-- Start of SELECTED EXTRACT --

The princes of the house of Tudor, partly by the vigor of their administration, partly by the concurrence of favorable circumstances, had been able to establish a more regular system of government; but they drew the constitution so near to despotism, as diminished extremely the authority of the parliament. The senate became in a great degree the organ of royal will and pleasure: opposition would have been regarded as a species of rebellion: and even religion, the most dangerous article in which innovations could be introduced, had admitted, in the course of a few years, four several alterations, from the authority alone of the sovereign. The parliament was not then the road to honor and preferment: the talents of popular intrigue and eloquence were uncultivated and unknown: and though that assembly still preserved authority, and retained the privilege of making laws and bestowing public money, the members acquired not upon that account, either with prince or people, much more weight and consideration. What powers were necessary for conducting the machine of government, the king was accustomed of himself to assume. His own revenues supplied him with money sufficient for his ordinary expenses. And when extraordinary emergencies occurred, the prince needed not to solicit votes in parliament, either for making laws or imposing taxes, both of which were now became requisite for public interest and preservation.

The security of individuals, so necessary to the liberty of popular councils, was totally unknown in that age. And as no despotic princes, scarcely even the Eastern tyrants, rule entirely without the concurrence of some assemblies, which supply both advice and authority, little but a mercenary force seems then to have been wanting towards the establishment of a simple monarchy in England. The militia, though more favorable to regal authority than the feudal institutions, was much inferior in this respect to disciplined armies; and if it did not preserve liberty to the people, it preserved at least the power, if ever the inclination should arise, of recovering it.

But so low at that time ran the inclination towards liberty, that Elizabeth, the last of that arbitrary line, herself no less arbitrary, was yet the most renowned and most popular of all the sovereigns that had filled the throne of England. It was natural for James to take the government as he found it, and to pursue her measures, which he heard so much applauded; nor did his penetration extend so far as to discover, that neither his circumstances nor his character could support so extensive an authority. His narrow revenues and little frugality began now to render him dependent on his people, even in the ordinary course of administration: their increasing knowledge discovered to them that advantage which they had obtained; and made them sensible of the inestimable value of civil liberty. And as he possessed too little dignity to command respect, and too much good nature to impress fear, a new spirit discovered itself every day in the parliament; and a party, watchful of a free constitution, was regularly formed in the house of commons.

-- End of SELECTED EXTRACT --
-- Start of RECORDED DATA --

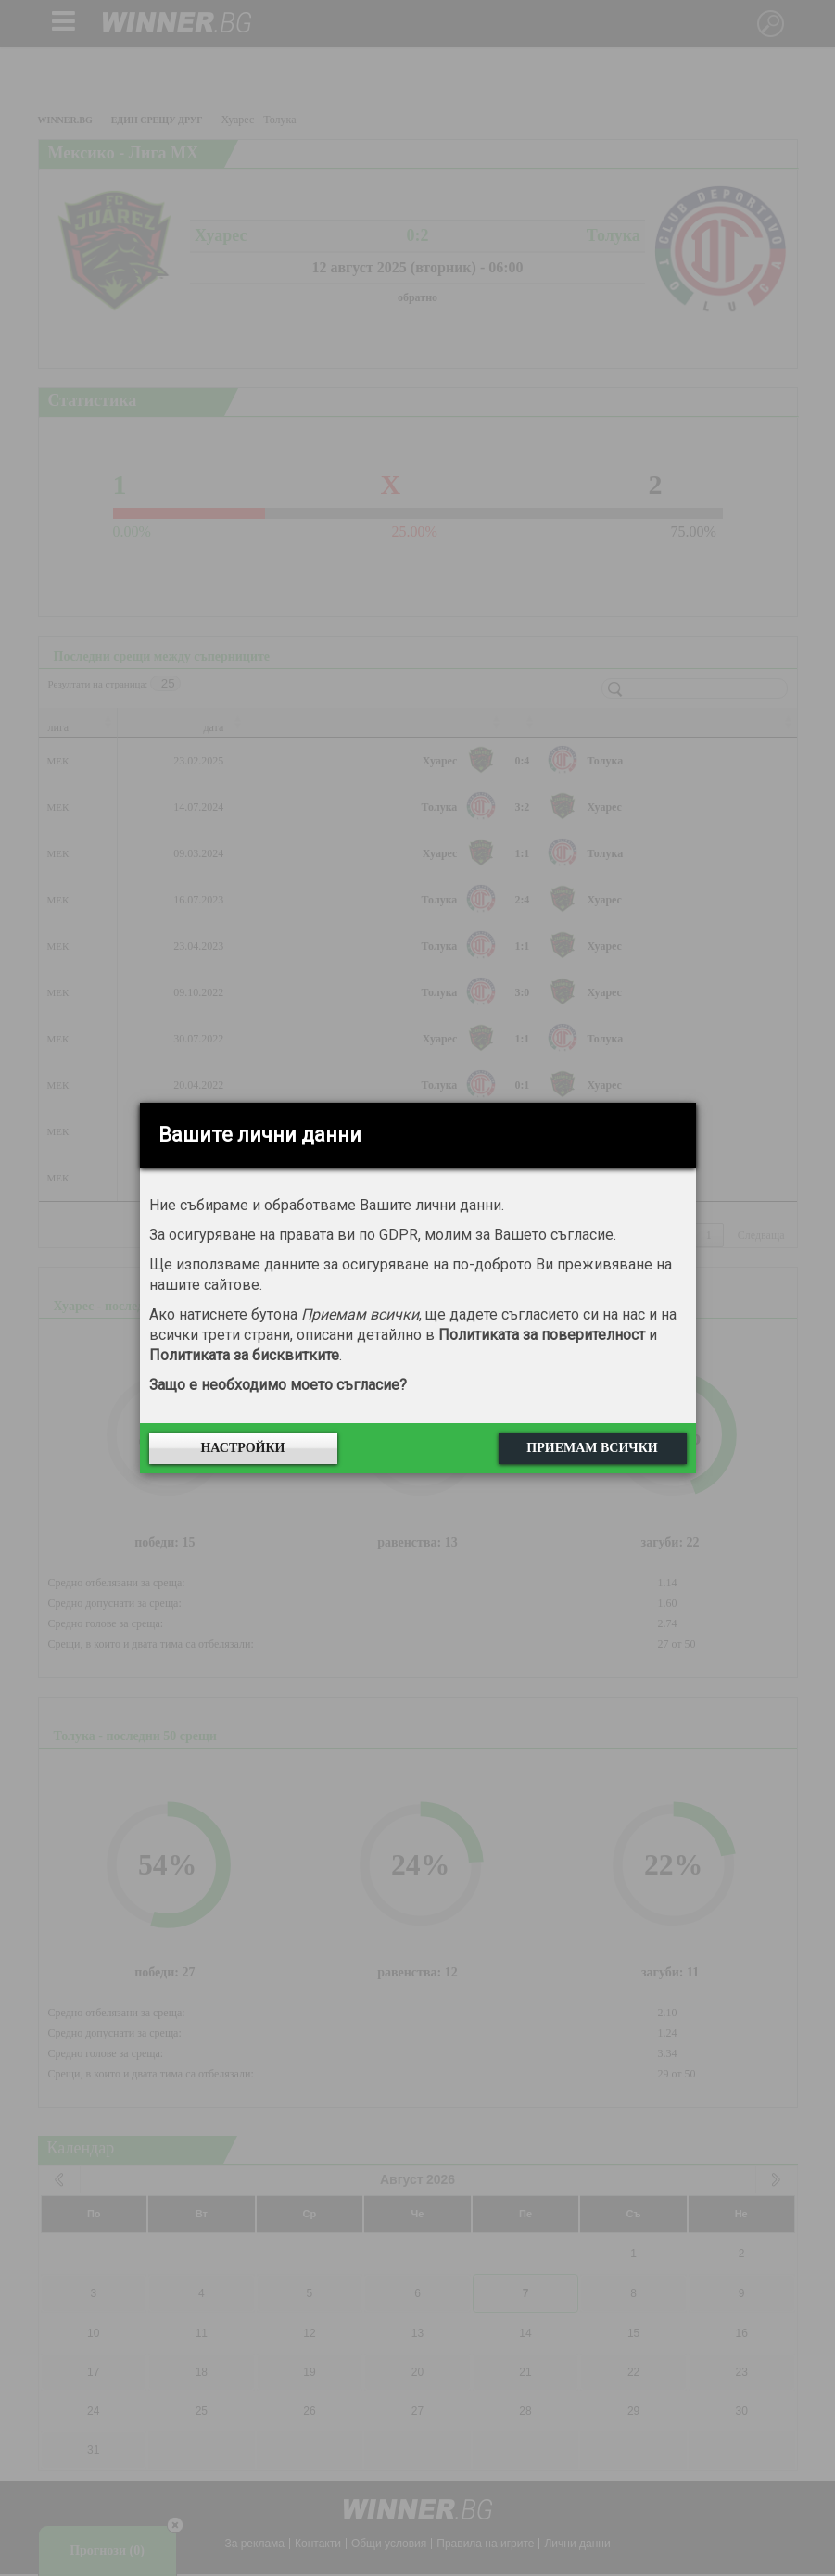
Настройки (242, 1448)
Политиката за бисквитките (244, 1355)
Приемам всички (591, 1448)
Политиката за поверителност (541, 1335)
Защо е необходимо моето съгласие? (278, 1385)
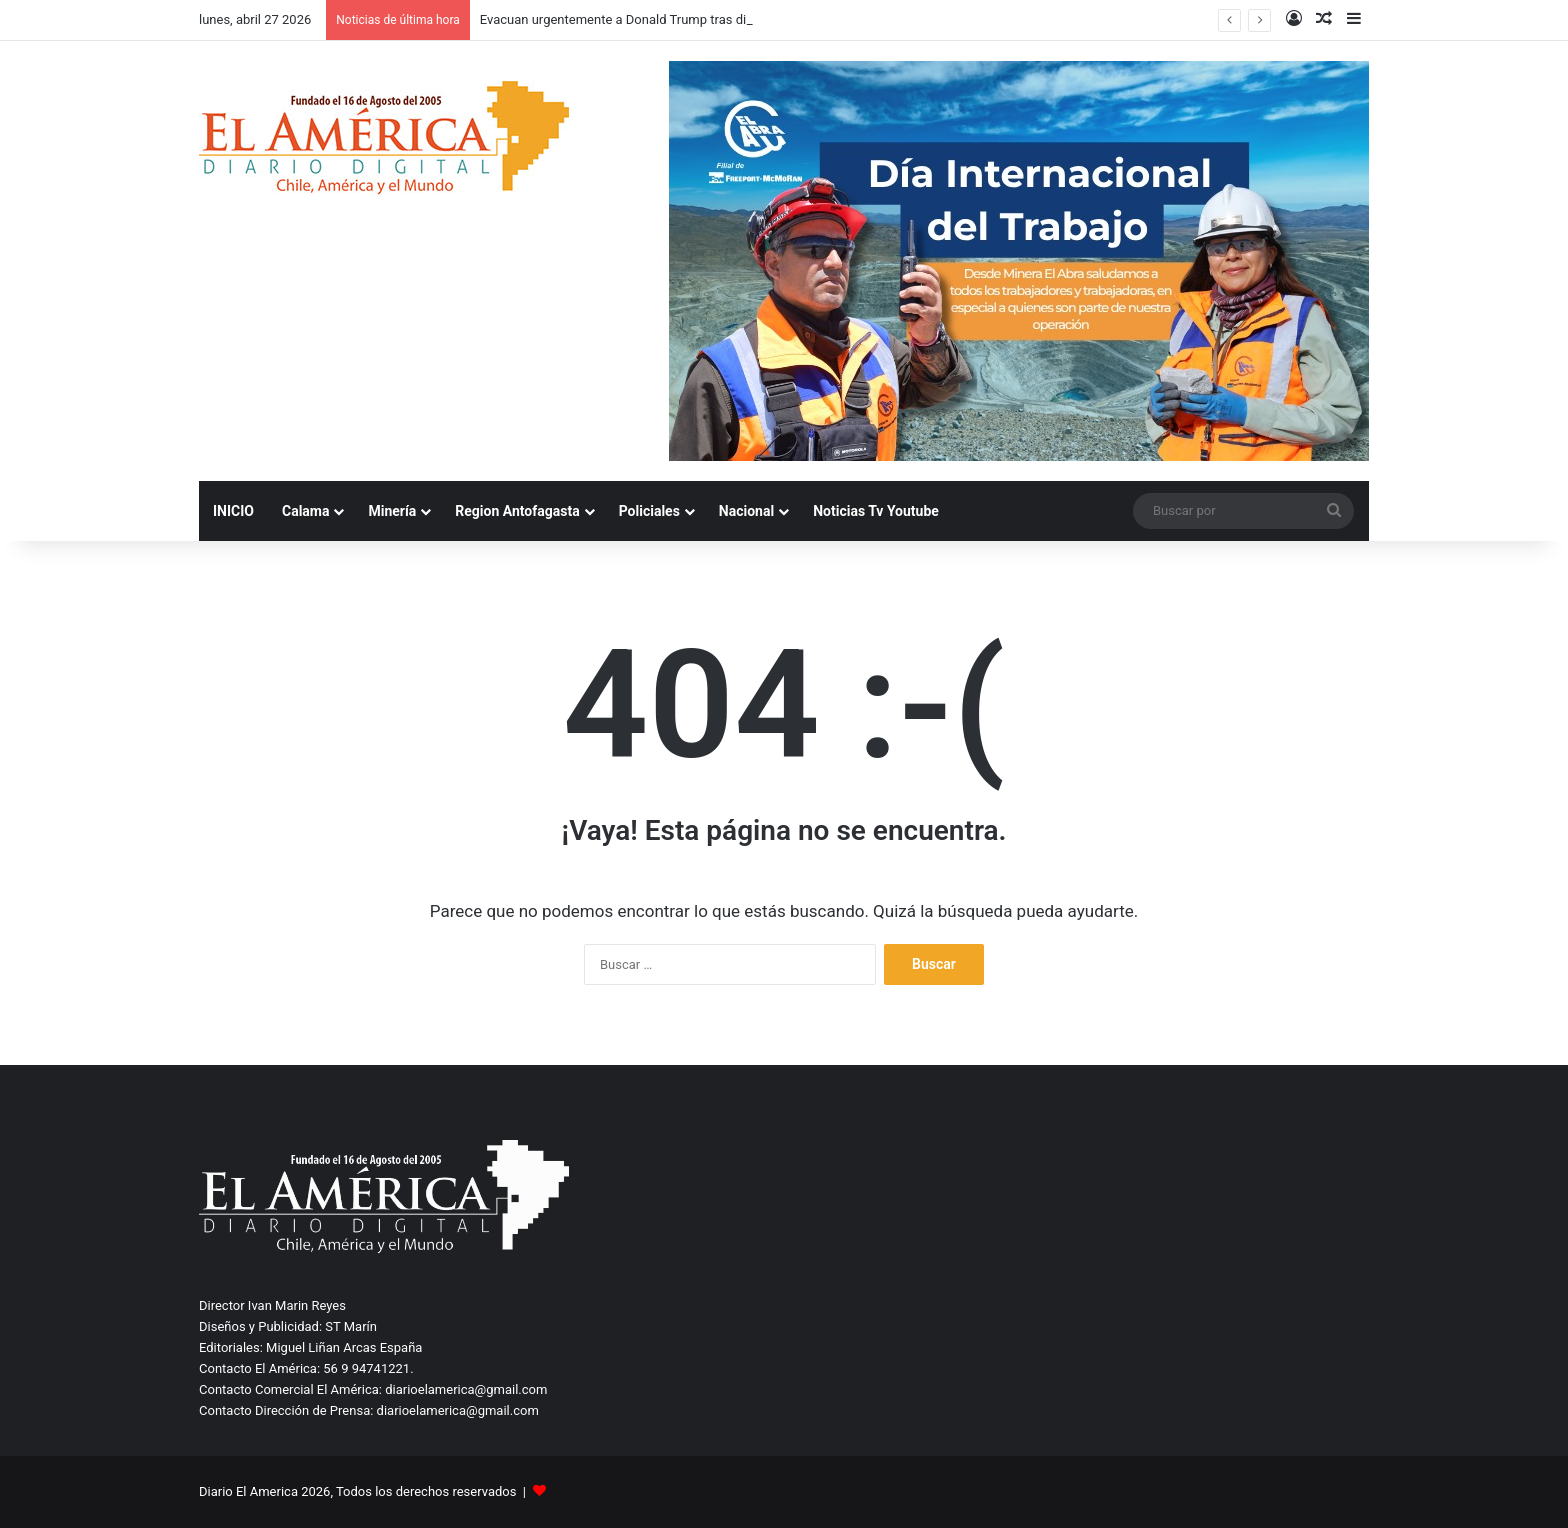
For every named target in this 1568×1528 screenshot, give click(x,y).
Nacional (746, 511)
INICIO (233, 511)
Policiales (649, 511)
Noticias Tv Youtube (876, 511)
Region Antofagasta (517, 511)
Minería (392, 511)
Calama (305, 511)
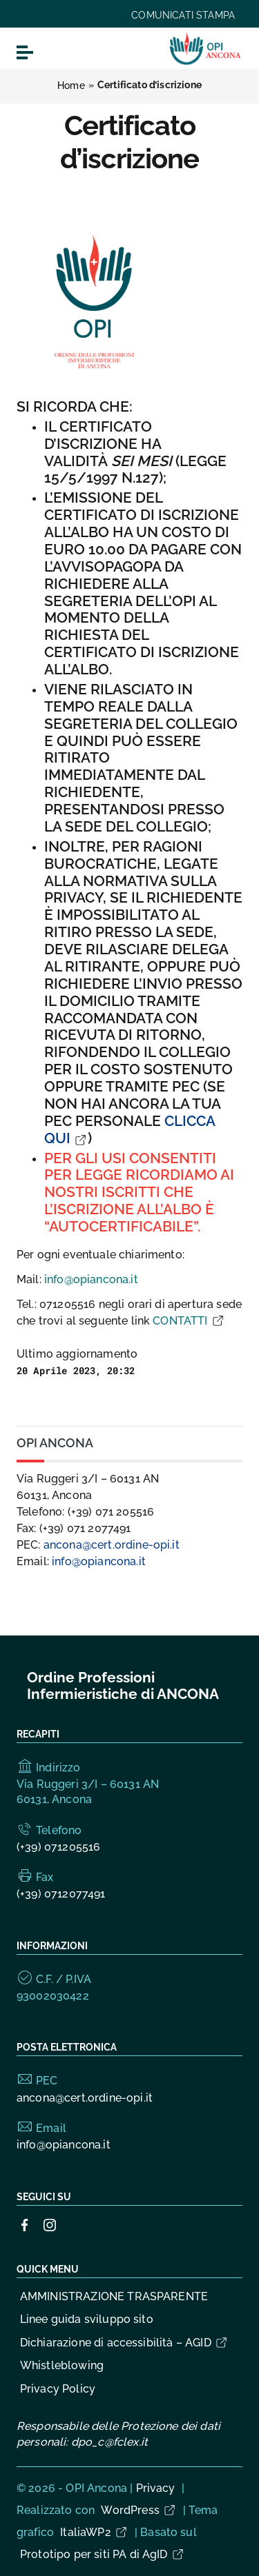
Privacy (155, 2488)
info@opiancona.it (91, 1279)
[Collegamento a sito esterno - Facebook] (25, 2224)
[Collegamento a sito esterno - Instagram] (49, 2224)
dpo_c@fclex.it (109, 2441)
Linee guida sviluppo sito (86, 2319)
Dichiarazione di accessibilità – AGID (124, 2342)
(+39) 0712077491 (61, 1893)
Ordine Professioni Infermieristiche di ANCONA (123, 1685)
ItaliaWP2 (94, 2532)
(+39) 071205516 (58, 1846)
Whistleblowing (62, 2365)
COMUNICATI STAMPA (183, 15)
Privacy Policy (57, 2388)
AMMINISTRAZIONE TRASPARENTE (114, 2296)
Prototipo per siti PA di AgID (102, 2554)
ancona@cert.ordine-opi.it (112, 1544)
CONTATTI (188, 1320)
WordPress (138, 2510)
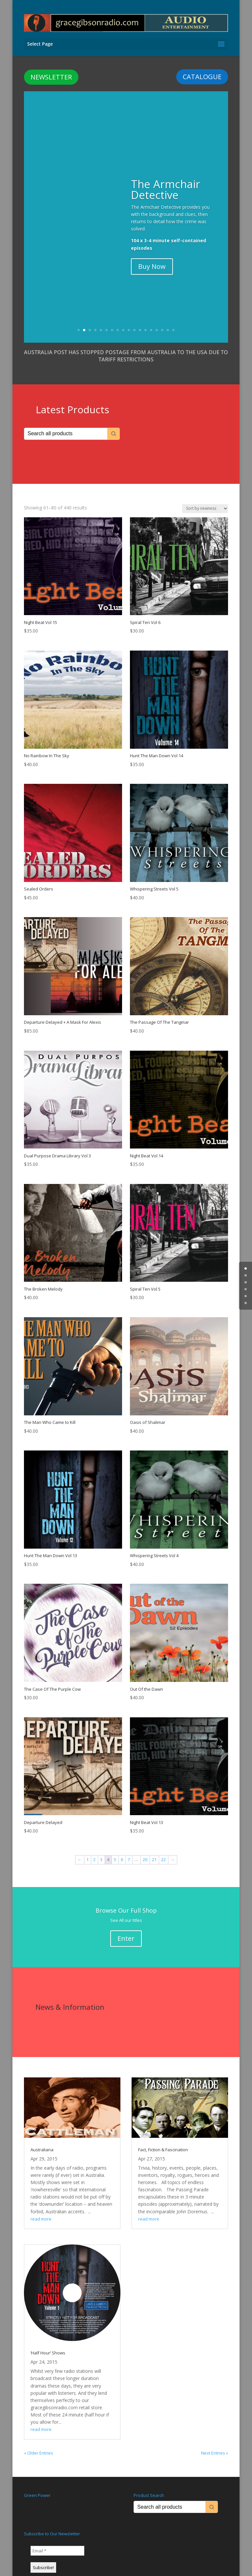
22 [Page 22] (163, 1848)
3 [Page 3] (101, 1848)
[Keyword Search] (65, 422)
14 (151, 319)
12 (140, 319)
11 (134, 319)
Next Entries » (214, 2442)
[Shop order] (205, 497)
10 (129, 319)
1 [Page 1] (87, 1848)
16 (162, 319)
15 (157, 319)
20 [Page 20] (145, 1848)
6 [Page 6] (122, 1848)
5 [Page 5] (115, 1848)
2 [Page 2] (94, 1848)
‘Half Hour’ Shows (48, 2342)
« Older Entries (38, 2442)
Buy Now (152, 255)
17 (168, 319)
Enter (126, 1927)
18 (173, 319)
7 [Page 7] (129, 1848)
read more (41, 2208)
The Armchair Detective (165, 178)
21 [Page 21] (154, 1848)
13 (145, 319)
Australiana (42, 2138)
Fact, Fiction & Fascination (163, 2138)
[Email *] (57, 2539)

-- End of RECORDED DATA --

■ **WHAT THIS EXERCISE ASKS**:
• a. According to the passage on Tudor government, how many alterations had religion undergone within a few years on the sovereign's authority alone?
• b. Rewrite the section of the passage on Tudor government starting with "The security of" and going on through "of recovering it.", changing "mercenary force" to "standing army".

■ **FINAL ANSWERS**:
• a. Four.

• b.
The security of individuals, so necessary to the liberty of popular councils, was totally unknown in that age. And as no despotic princes, scarcely even the Eastern tyrants, rule entirely without the concurrence of some assemblies, which supply both advice and authority, little but a standing army seems then to have been wanting towards the establishment of a simple monarchy in England. The militia, though more favorable to regal authority than the feudal institutions, was much inferior in this respect to disciplined armies; and if it did not preserve liberty to the people, it preserved at least the power, if ever the inclination should arise, of recovering it.